プルーストは、どんな部屋で読んだらいいか?

今月の新刊、一冊目はプルーストの『失われた時を求めて2』。高遠弘美さんが挑戦している大長編の翻訳の二冊目だ。本書では物語の語り手である「私」に大きな影響を与えた社交界の寵児スワンと、その恋人オデットの恋愛模様が描かれる。
「彼はもう一方の手を上げ、オデットの頬に沿わせていった。彼女はじっと彼を見つめた。その悩ましげで深刻そうな様子は、スワンがオデットと似ていると考えた、フィレツェの巨匠の描く女たちのものであった」
というような世界に、私たちは読書を通して沈潜していくことになる。

cover137.jpgこの『失われた時を求めて』に触れていつも思うのは、読者はこの大長編をいったいどのようなシチュエーションで読んでいるのかということ。電車の座席、喫茶店、食堂のテーブル、ベッドの中......他の本と変わらず読んでいるのだろうか。私は活字中毒なのでどんな状況でも本は読めるのだけど、プルーストのものだけは電車や喫茶店など雑踏の中では読むことができない。夜遅く、静かになった部屋でひっそりと読んでしまう。何故だろう? 登場人物の言動や起こった出来事を追うとともに、作者プルーストの意識の微妙な流れを辿ることが、この小説の醍醐味だからか。電車や喫茶店の中では、スワンとオデットのアヴァンチュールをイメージするのに手一杯で、プルーストの高揚やため息にまで触れることができないと思ってしまう。ということで、人がどのような空間でこの本を読んでいるのかとても気になるのだ。

ここで私が思い出すのは、『失われた時を求めて』の二人の読者とその読書空間である。一人は実在の人で、もう一人は映画の登場人物。両者とも女性である。

その人と会ったのは、15年くらい前。雑誌で老後の人生をルポする連載をもっていた私は、公民館などで映写技師のボランティア活動をしている当時70代の男性に話を伺うために、お宅にお邪魔した。

家は古びた共同住宅の一室だった。男性は堀田善衛を思わせる、ある教養を踏まえた頑固な顔の人。どこの世界でも第一人者になっていそうなその顔つきは、共同住宅の寒々しい廊下や素っ気ない鉄の扉と似合っていなかった。話を聞いてわかったのは、その人が戦後すぐに自動車工場の経営で成功したが、結核によって倒れ工場を兄弟に譲り長い療養生活を送ってきたということだった。

そんな話を聞いている時に現れたのが、その人の妻である女性だった。長い髪と大きな瞳、沖縄出身ということもあり、南国的な美しさがある人だった。60代の方だったが少女のような明るさをもっていて、飼っている文鳥を部屋で飛ばし、夫や私たちをなごませた。

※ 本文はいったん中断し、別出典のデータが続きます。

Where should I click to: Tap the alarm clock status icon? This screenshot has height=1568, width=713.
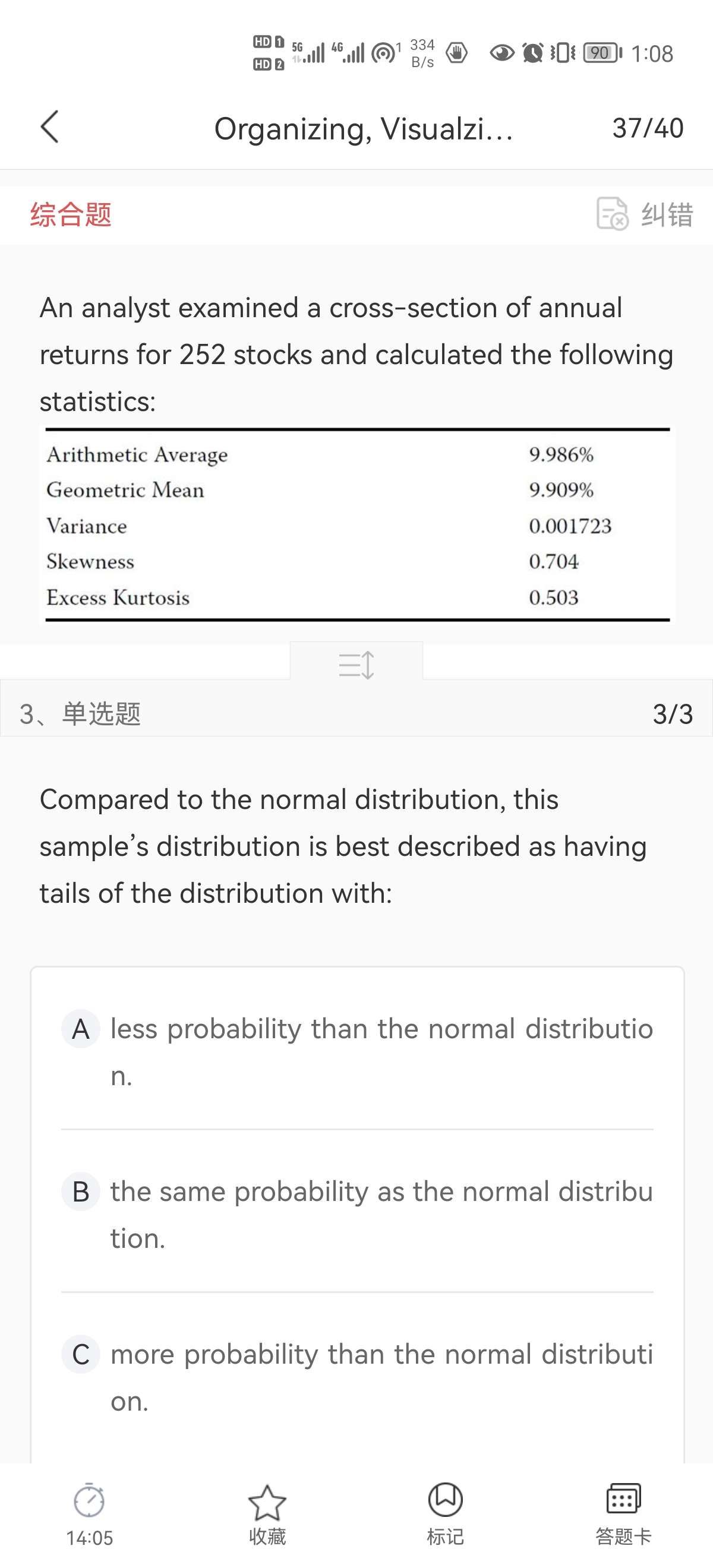click(533, 53)
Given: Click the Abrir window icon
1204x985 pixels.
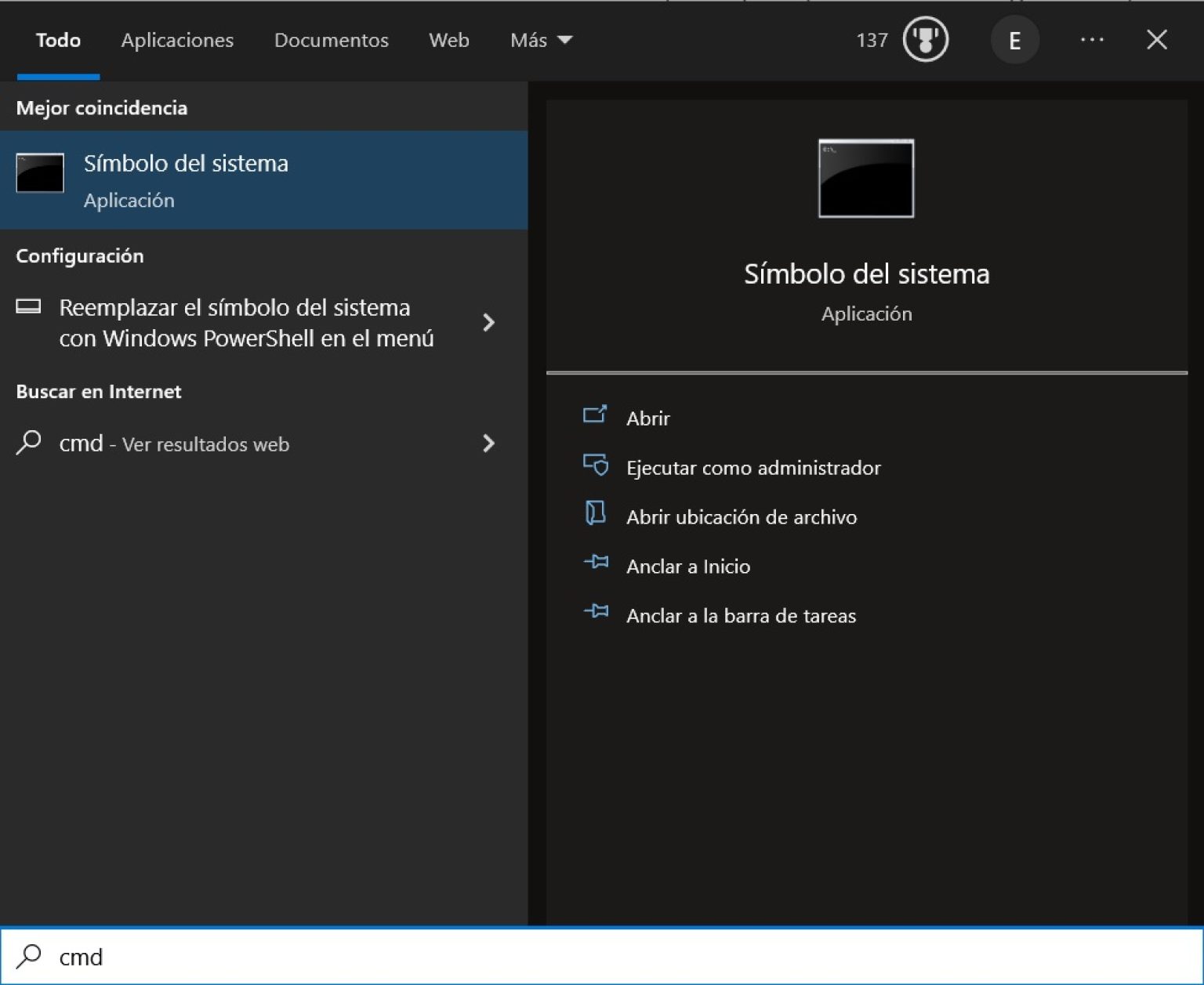Looking at the screenshot, I should (597, 415).
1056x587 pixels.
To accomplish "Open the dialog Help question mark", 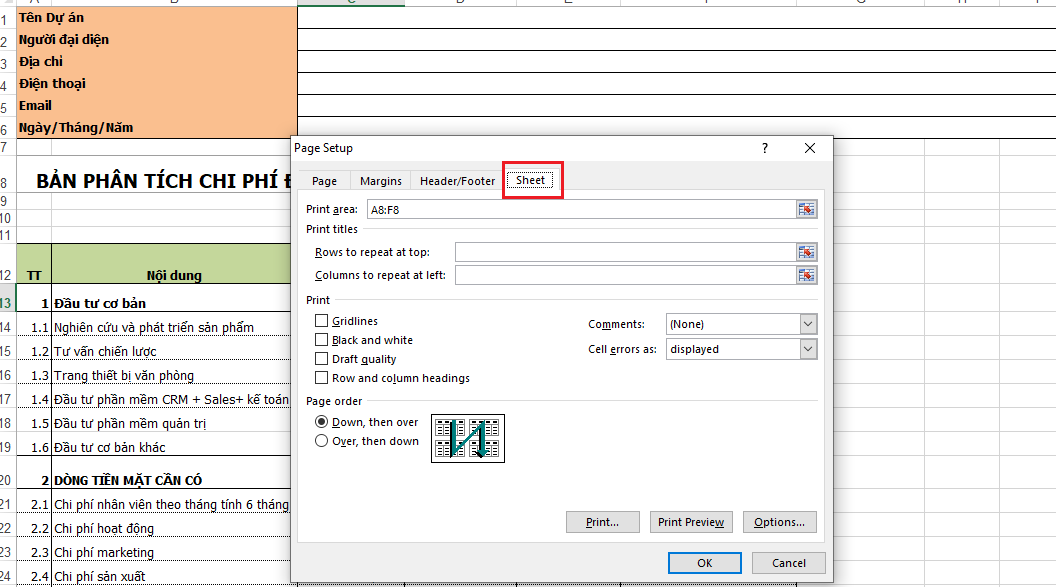I will 764,147.
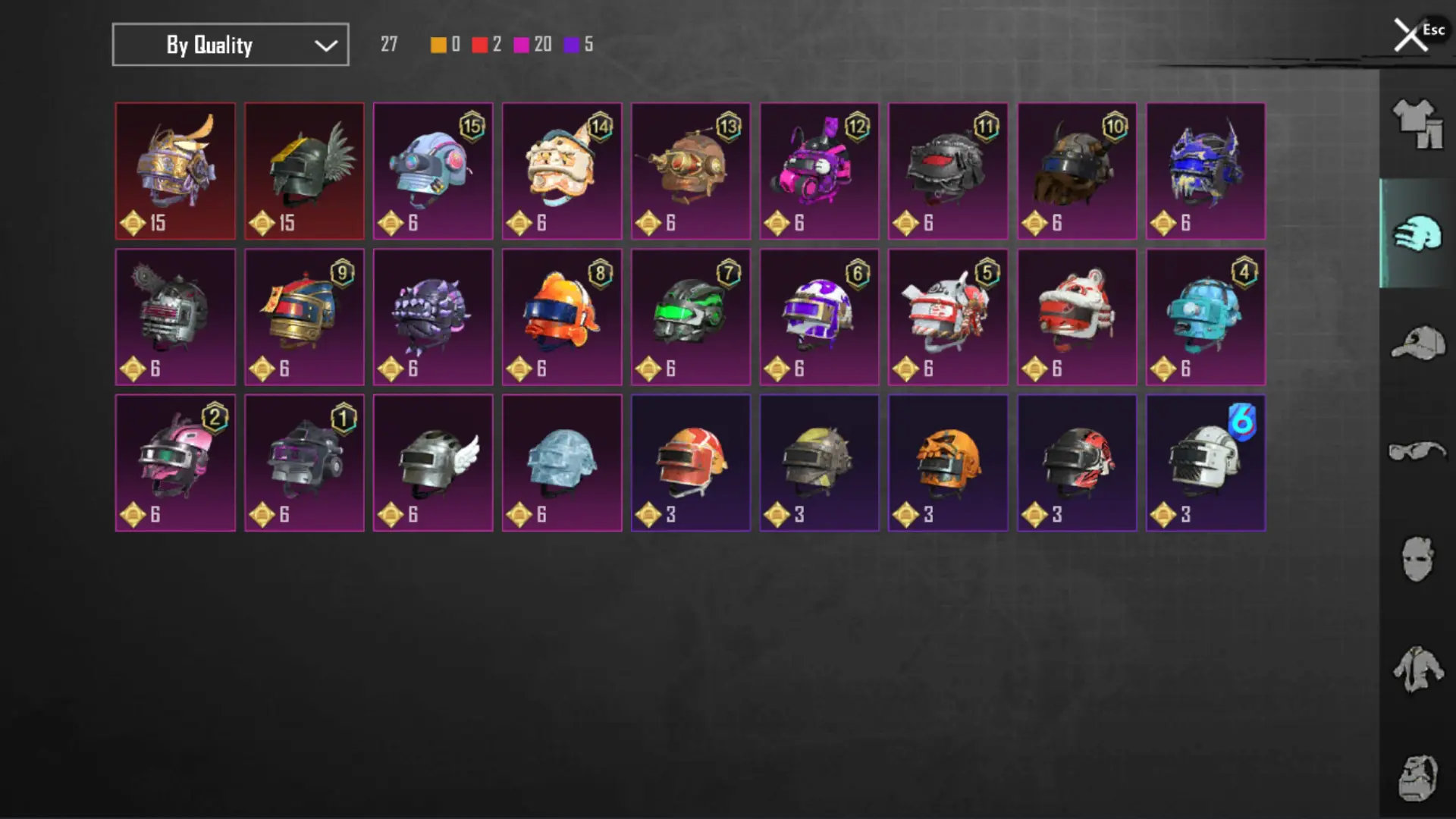
Task: Pick the orange helmet with level badge 8
Action: 562,317
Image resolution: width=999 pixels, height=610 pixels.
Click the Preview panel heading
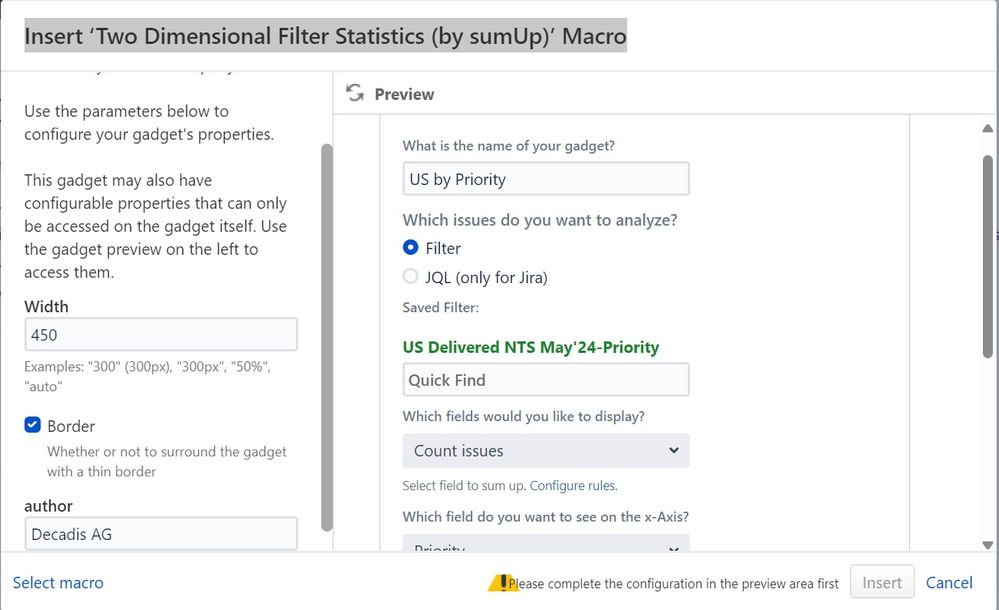tap(404, 94)
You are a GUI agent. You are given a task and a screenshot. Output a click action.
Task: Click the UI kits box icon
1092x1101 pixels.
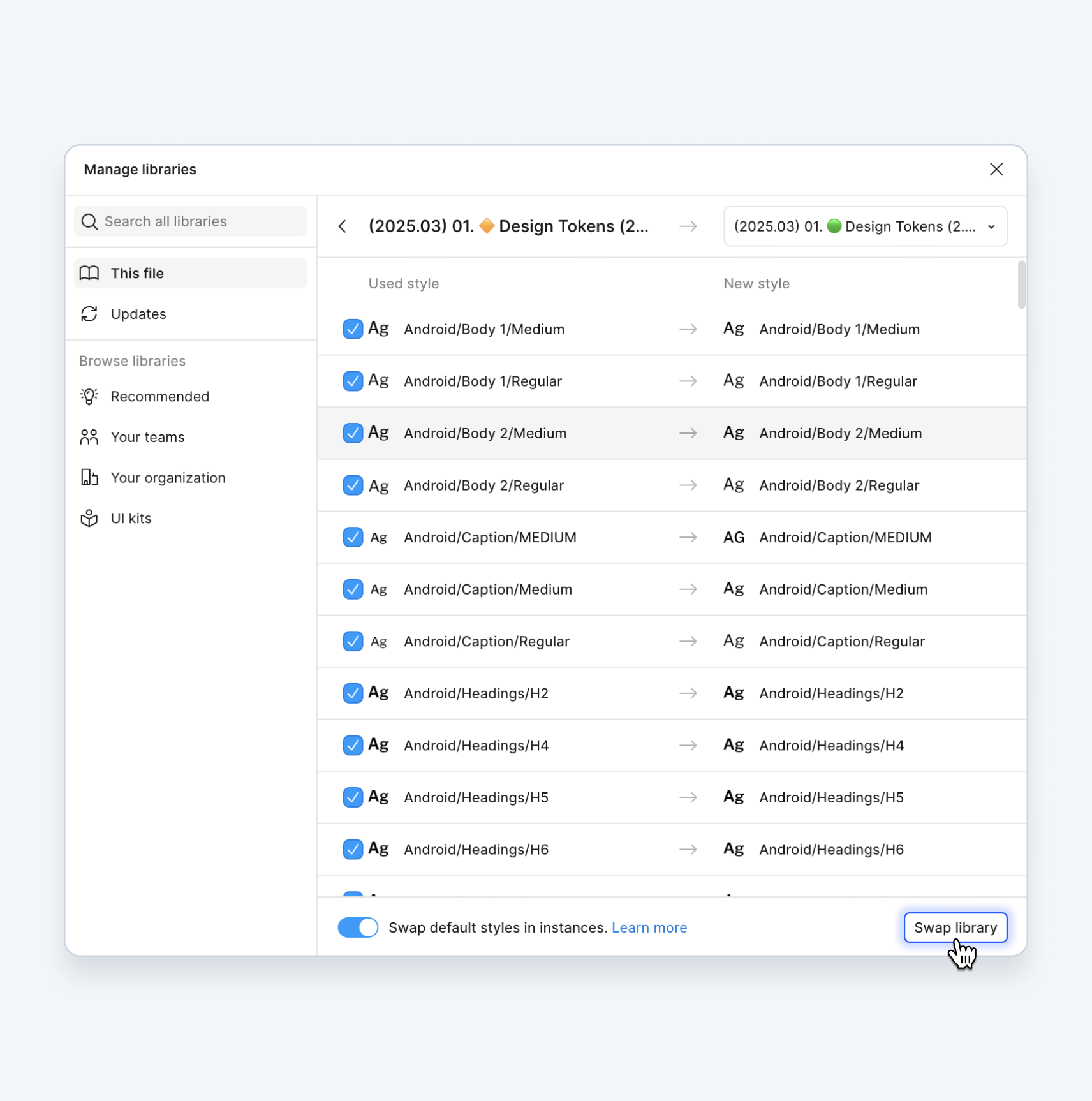[89, 518]
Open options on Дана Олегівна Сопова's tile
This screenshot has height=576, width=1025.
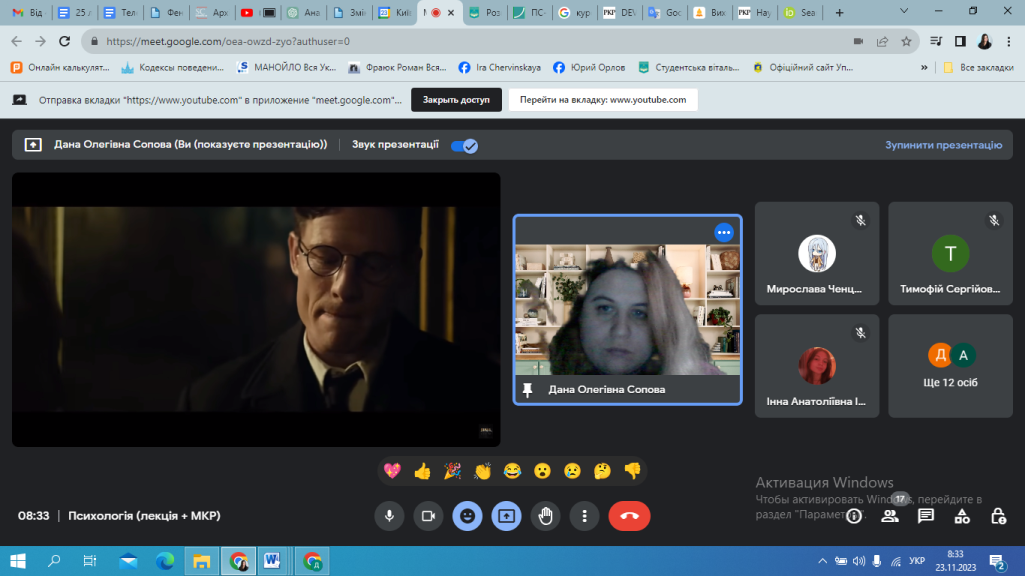click(x=724, y=232)
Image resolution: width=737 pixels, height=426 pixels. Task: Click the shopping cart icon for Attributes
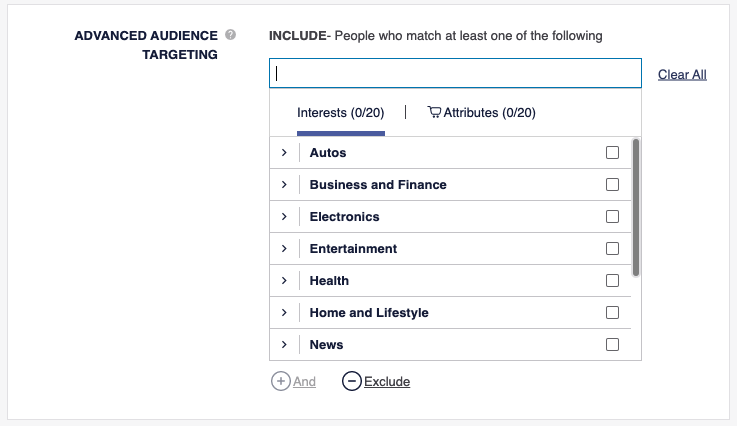coord(434,113)
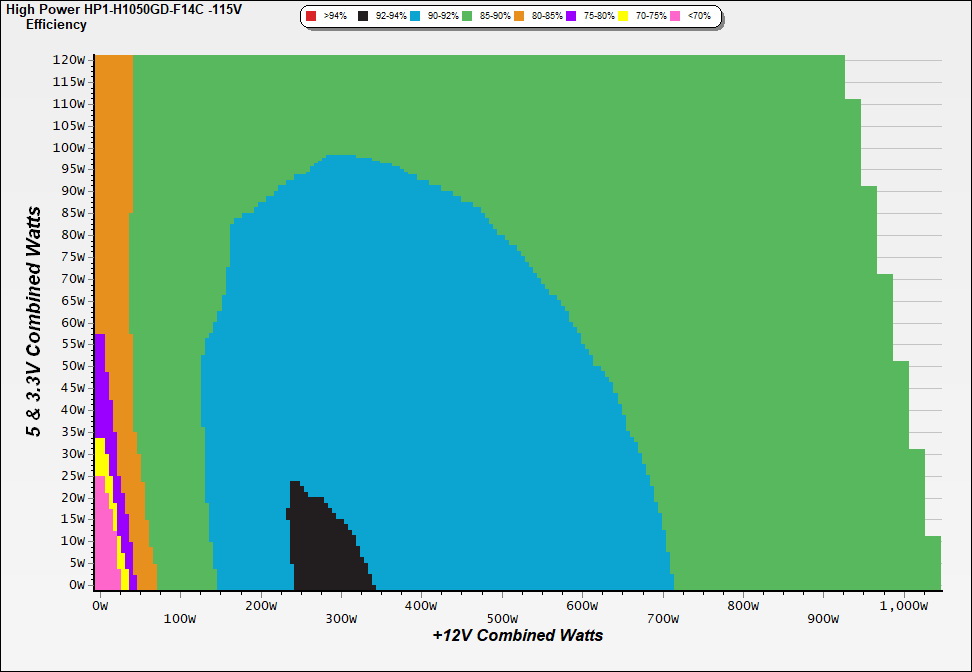Click the yellow 70-75% legend swatch
Image resolution: width=972 pixels, height=672 pixels.
623,17
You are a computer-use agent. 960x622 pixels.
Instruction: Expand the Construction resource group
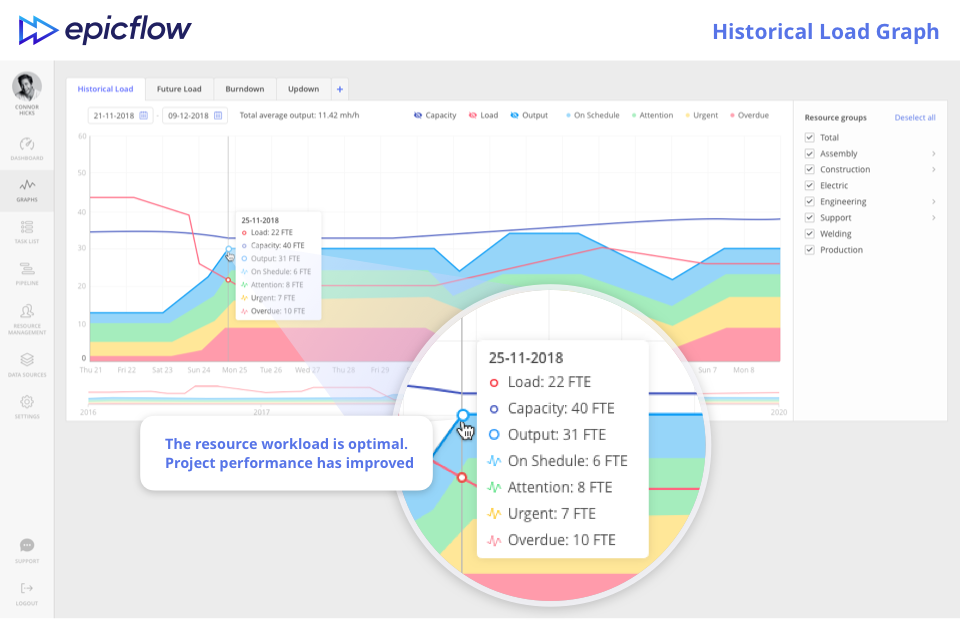pyautogui.click(x=934, y=169)
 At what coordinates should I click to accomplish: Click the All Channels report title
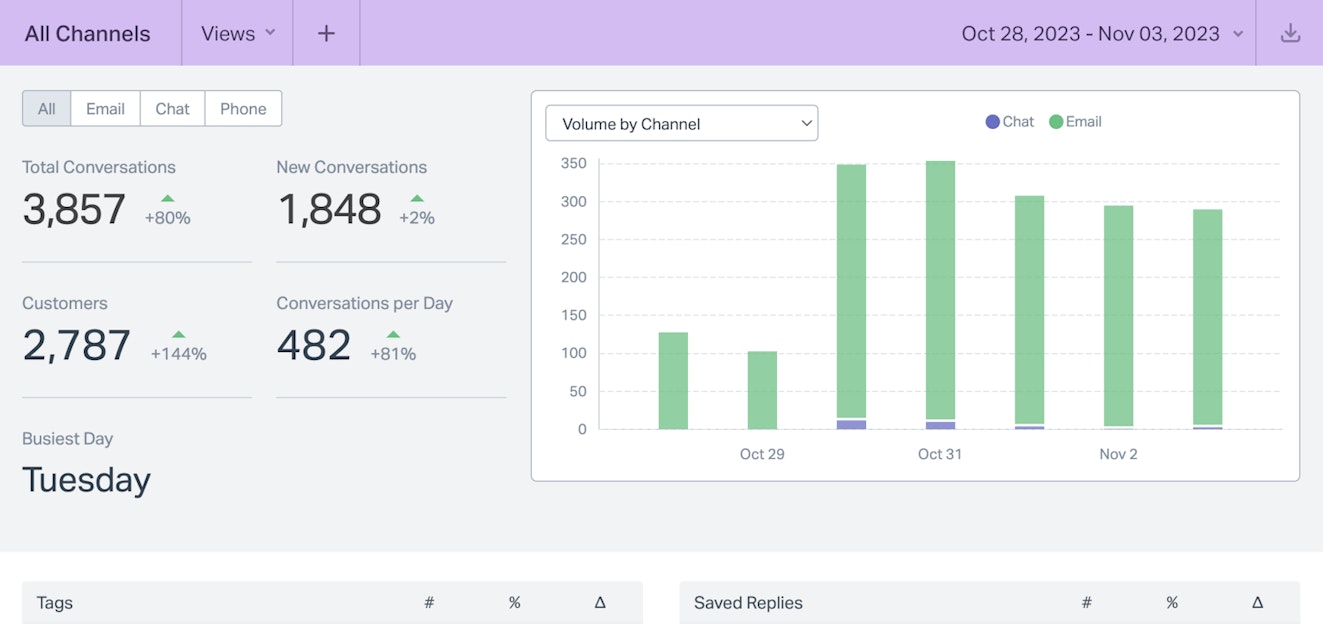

それから、薄暗がりの部屋で真っ白な文鳥がとまった本棚に私がみつけたのが吉行理恵の本だった。吉行淳之介の妹であるこの寡黙な作家を、私もそしてこの人も大好きだったのだ。すぐに気があい本の話がはずんだ。そこで彼女がいったのが「愛読書はプルーストの『失われた時を求めて』、ずっと読み続けている」という言葉だった。

彼女は多分戦後何らかの文化活動をしてきた人で、夫と同じく病気でそこから離れたのではないか。話の端々から私は想像した。今はもう確かめることはできないけれど。

古ぼけた共同住宅だった。その部屋で若い頃から機械いじりが好きな夫は、映写機やテープレコーダーを分解しては部品を棚に並べ、妻は片隅で頭に文鳥を乗せてプルーストの本を読んでいた。世の中と隔絶したあの静かな部屋、忘れられないプルースト読書空間だった。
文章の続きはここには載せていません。